# start of The data
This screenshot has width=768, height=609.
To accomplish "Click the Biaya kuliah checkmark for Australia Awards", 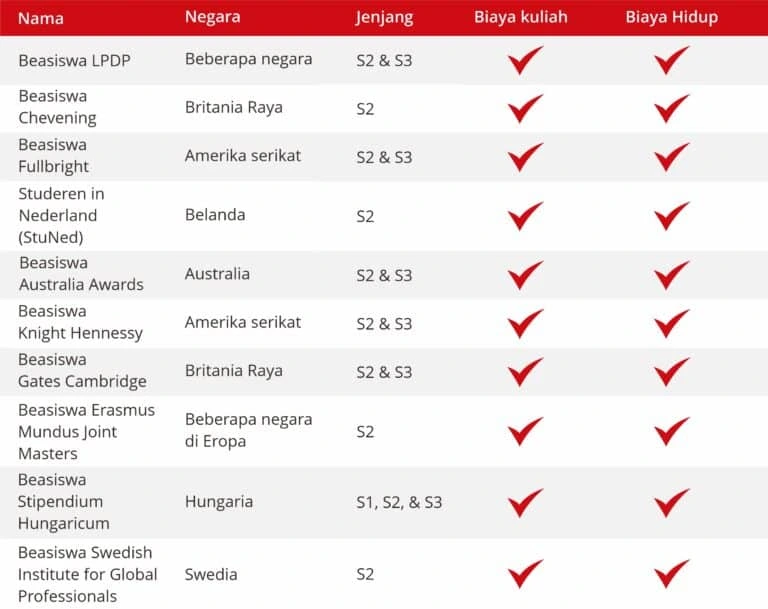I will pos(525,274).
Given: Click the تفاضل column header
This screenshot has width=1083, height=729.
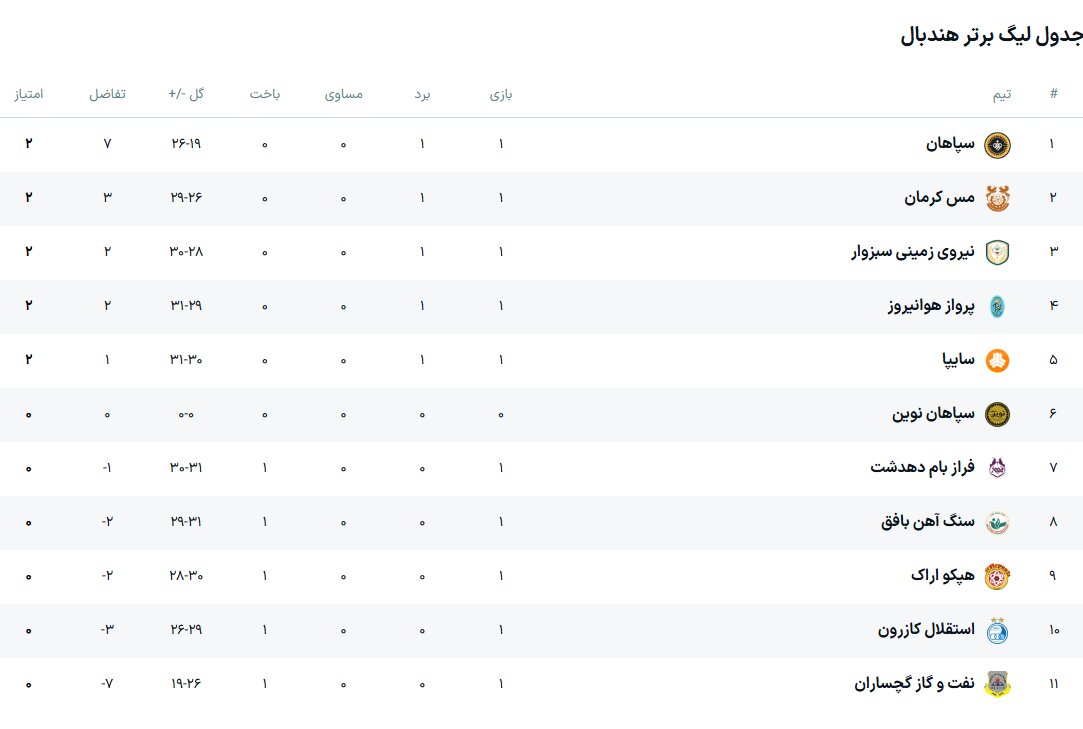Looking at the screenshot, I should point(108,95).
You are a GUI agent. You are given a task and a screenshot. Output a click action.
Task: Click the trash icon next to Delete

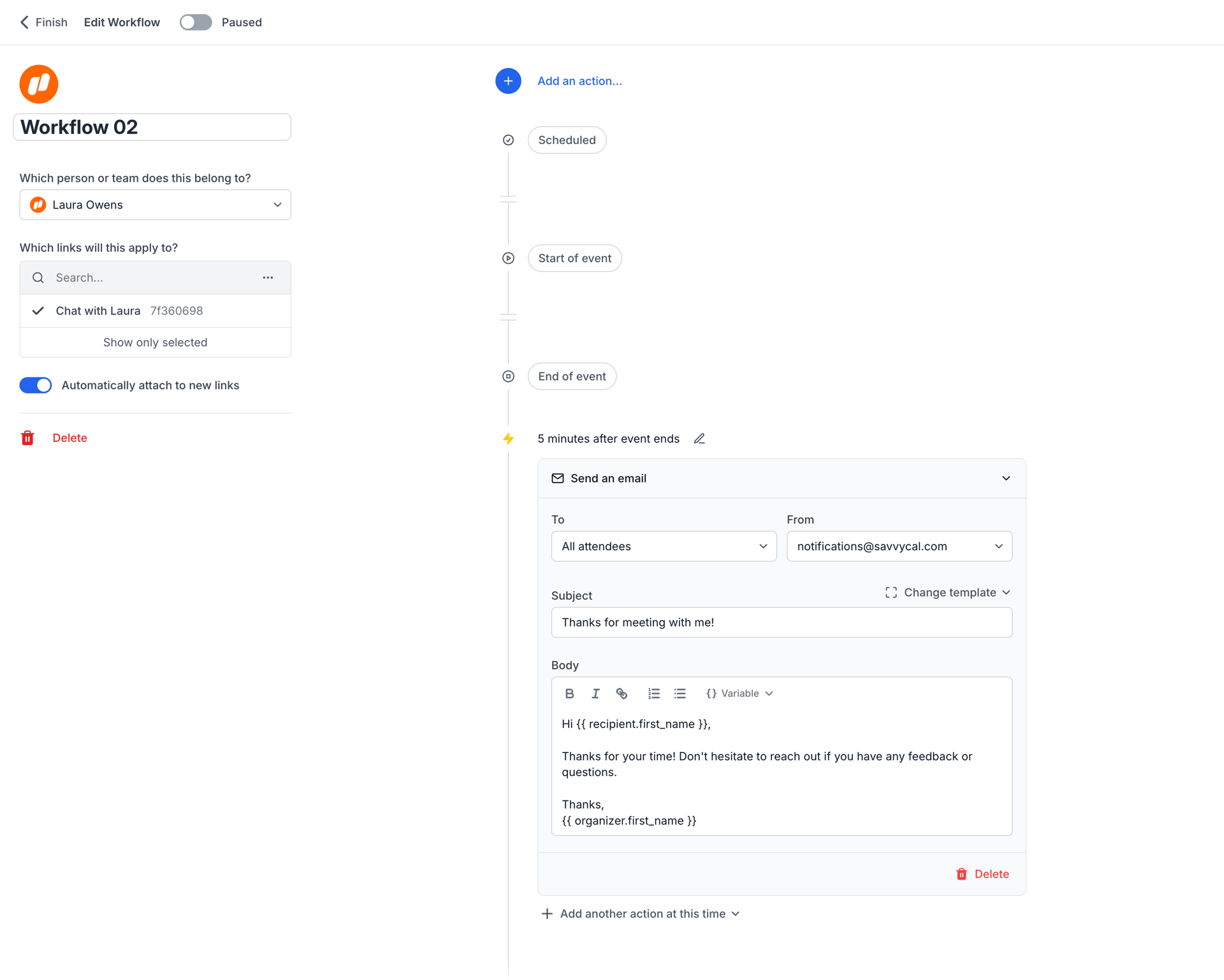pyautogui.click(x=27, y=438)
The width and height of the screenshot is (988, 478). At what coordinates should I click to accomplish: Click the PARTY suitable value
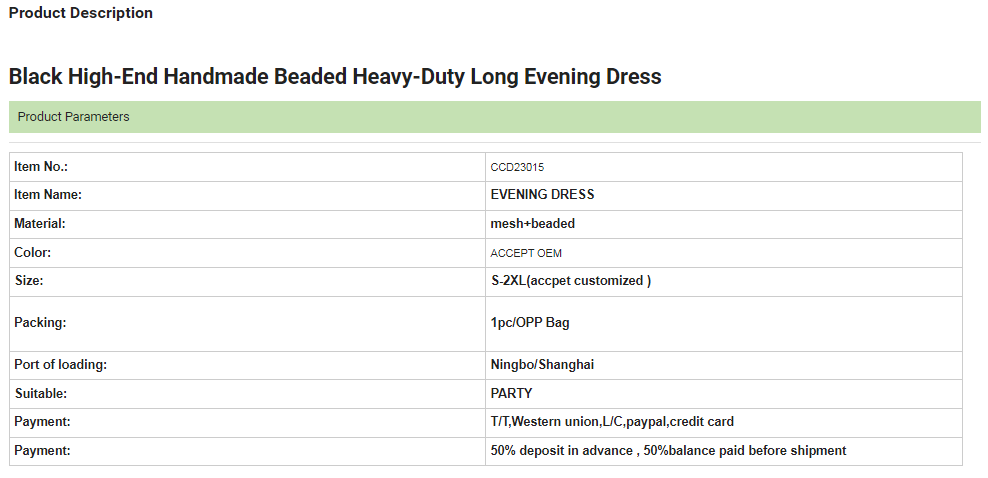click(x=511, y=394)
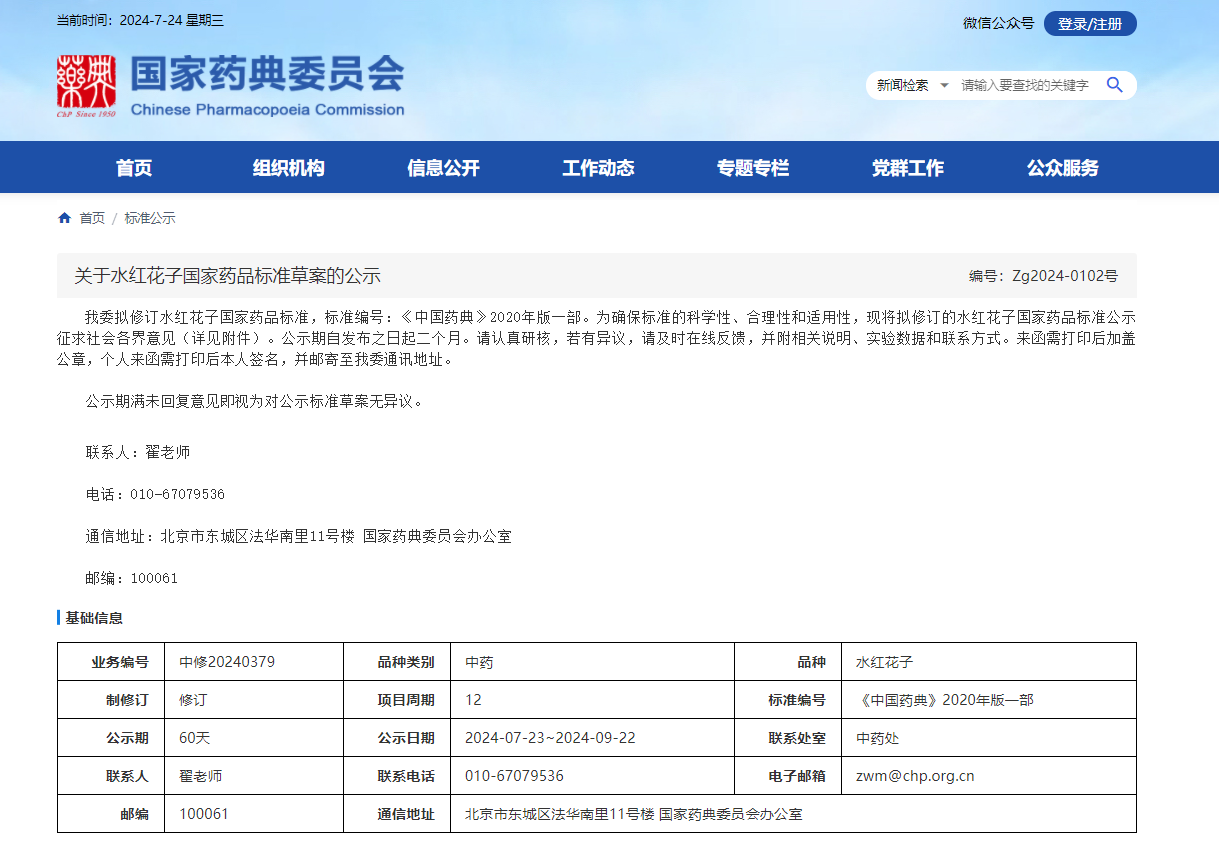This screenshot has height=851, width=1219.
Task: Open the 微信公众号 link
Action: pyautogui.click(x=998, y=23)
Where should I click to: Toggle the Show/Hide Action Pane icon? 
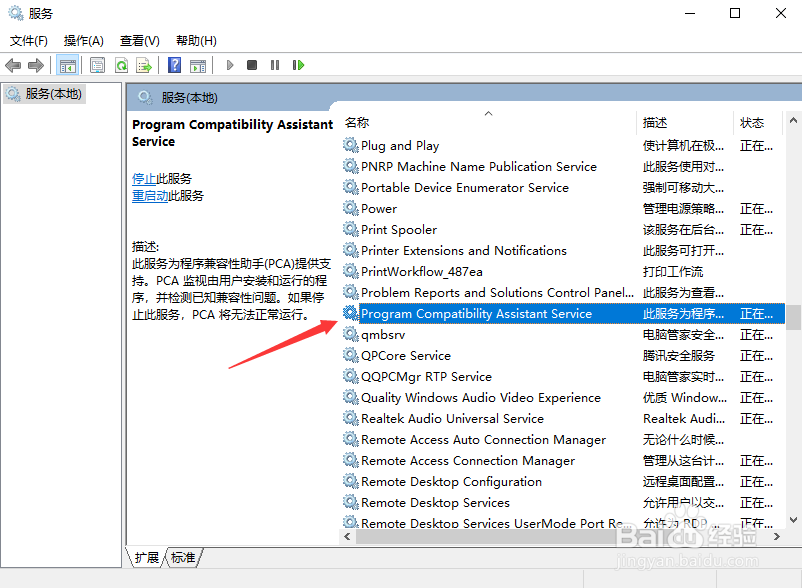(198, 65)
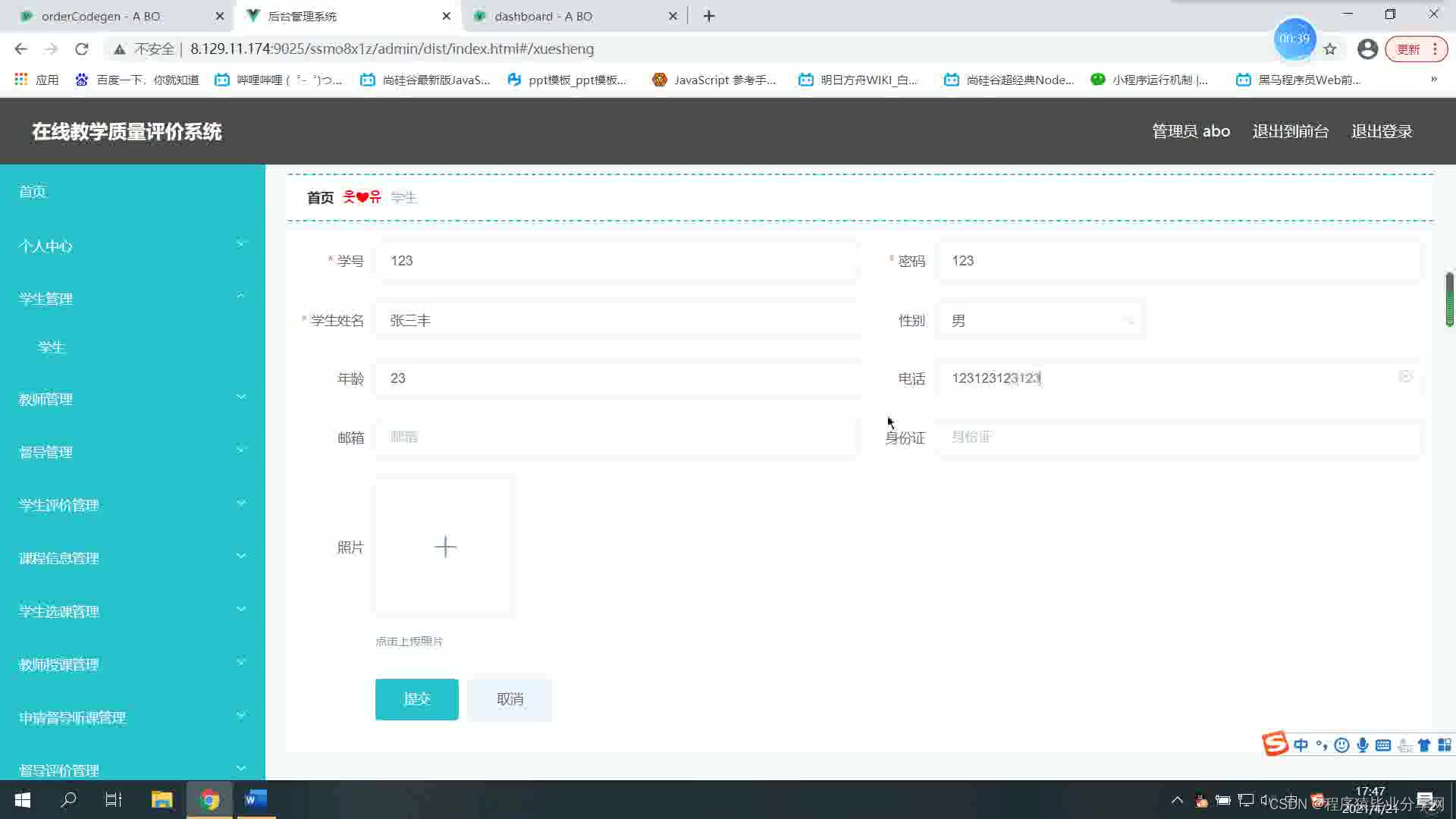
Task: Click the 退出登录 logout link
Action: click(1382, 131)
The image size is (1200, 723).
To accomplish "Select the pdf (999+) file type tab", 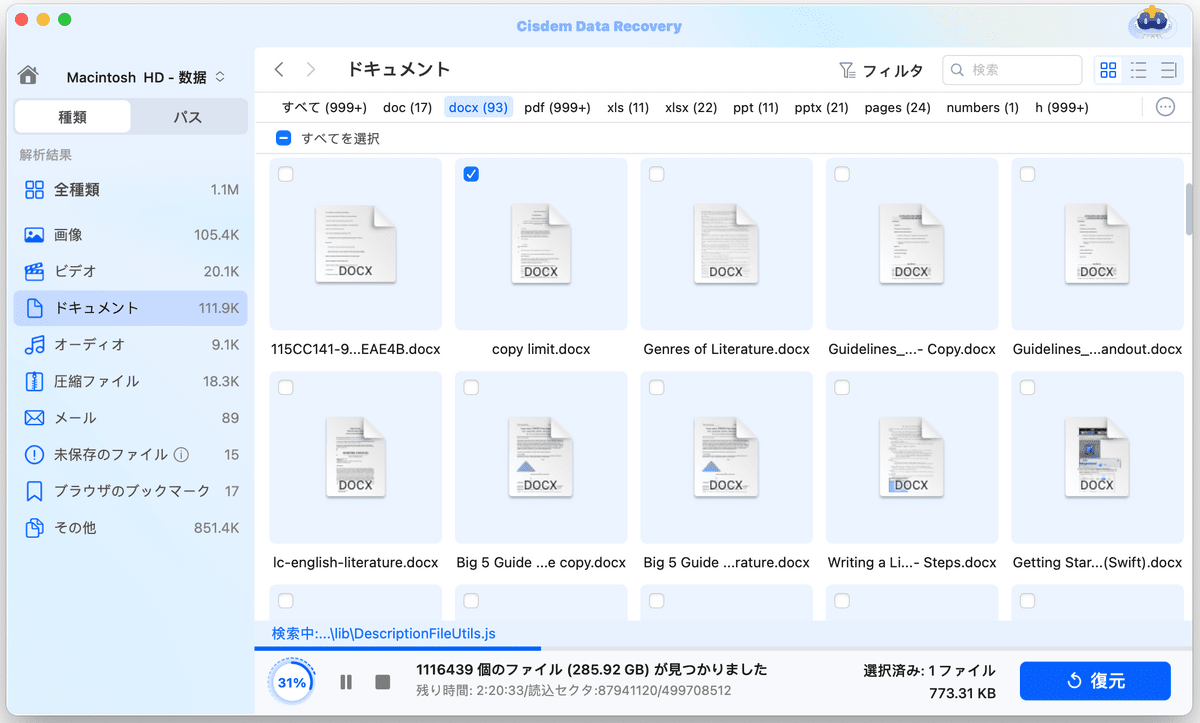I will (557, 107).
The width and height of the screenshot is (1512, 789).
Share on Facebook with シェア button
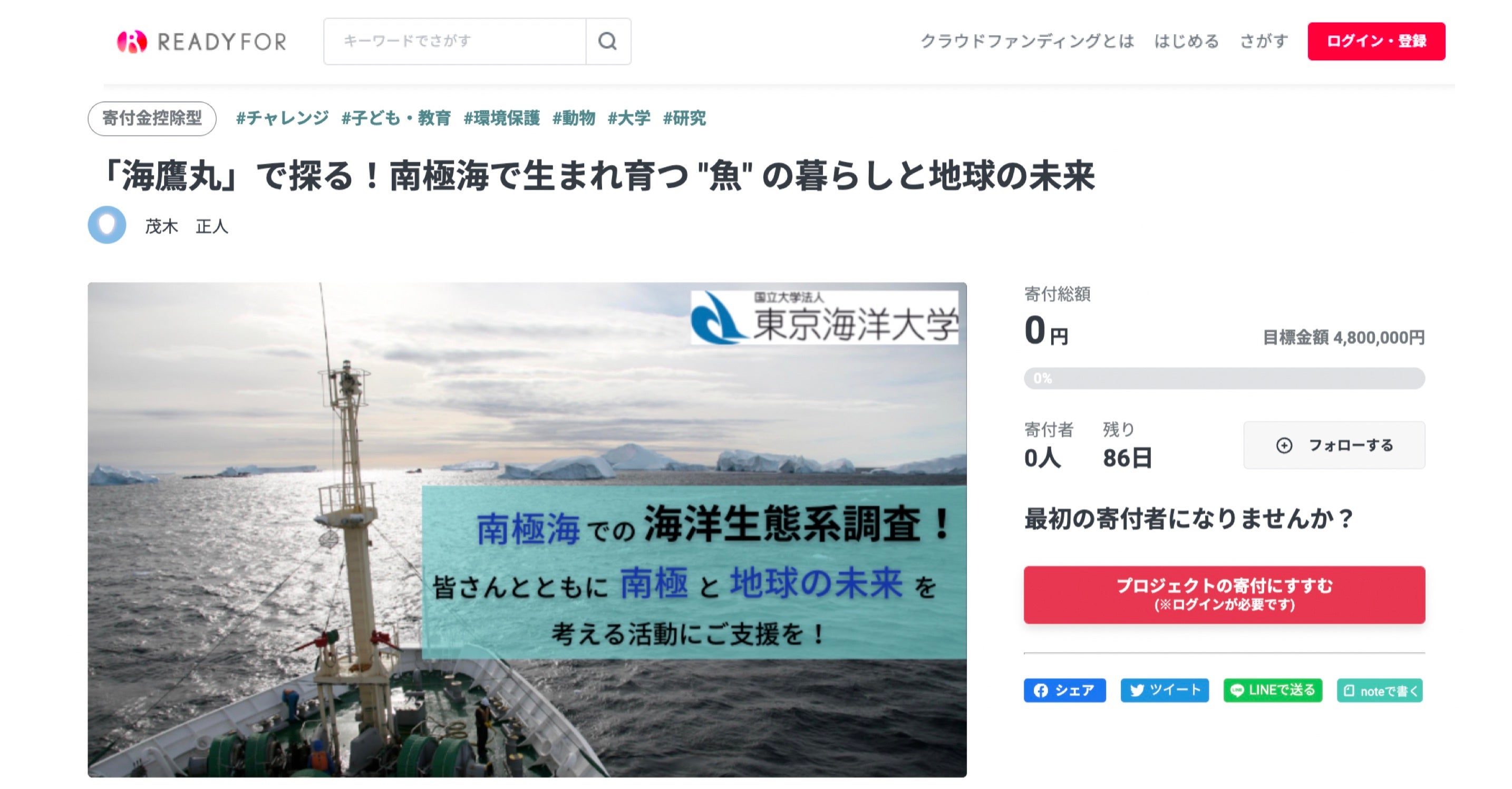(x=1065, y=690)
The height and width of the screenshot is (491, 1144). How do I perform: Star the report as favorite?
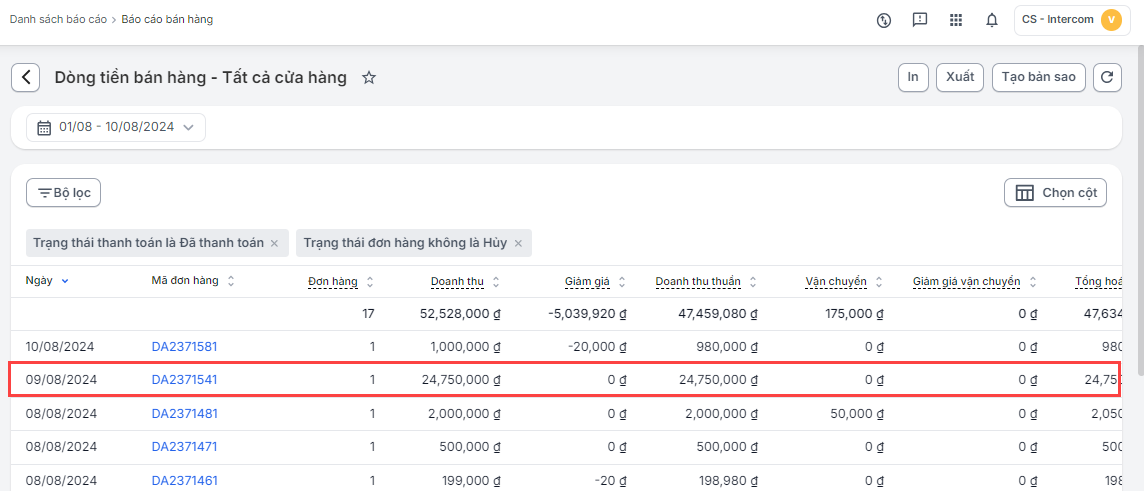(x=369, y=78)
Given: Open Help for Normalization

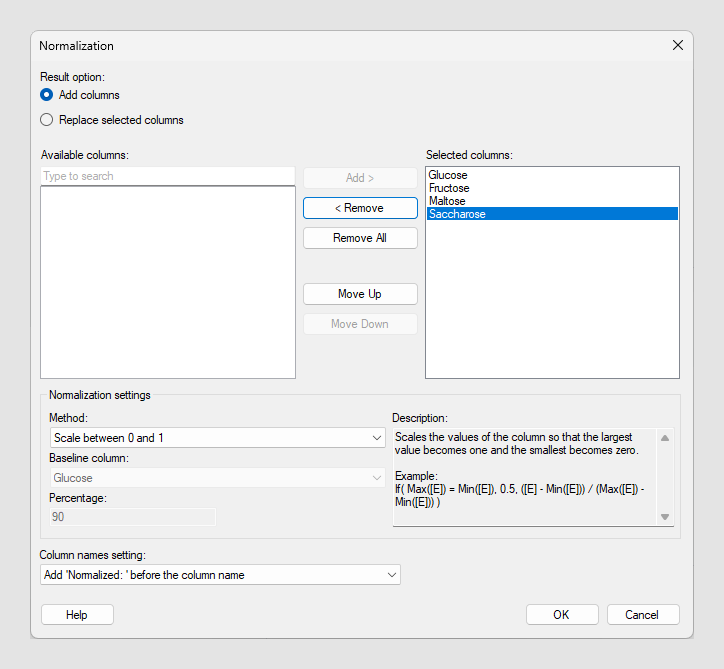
# end of The data
• _Written instruction_
Swap "Help" for "Documentation" in the lines from the one containing "The width and height of the screenshot is (1512, 789)." through the end of the records, both ends included, and leave everything else unchanged. Omit the pictures from your answer.

• _Task solution_
The width and height of the screenshot is (1512, 789).
Share on Facebook with シェア button
(x=1065, y=690)
The height and width of the screenshot is (491, 1144). How do I perform: Star the report as favorite?
(x=369, y=78)
Given: Open Documentation for Normalization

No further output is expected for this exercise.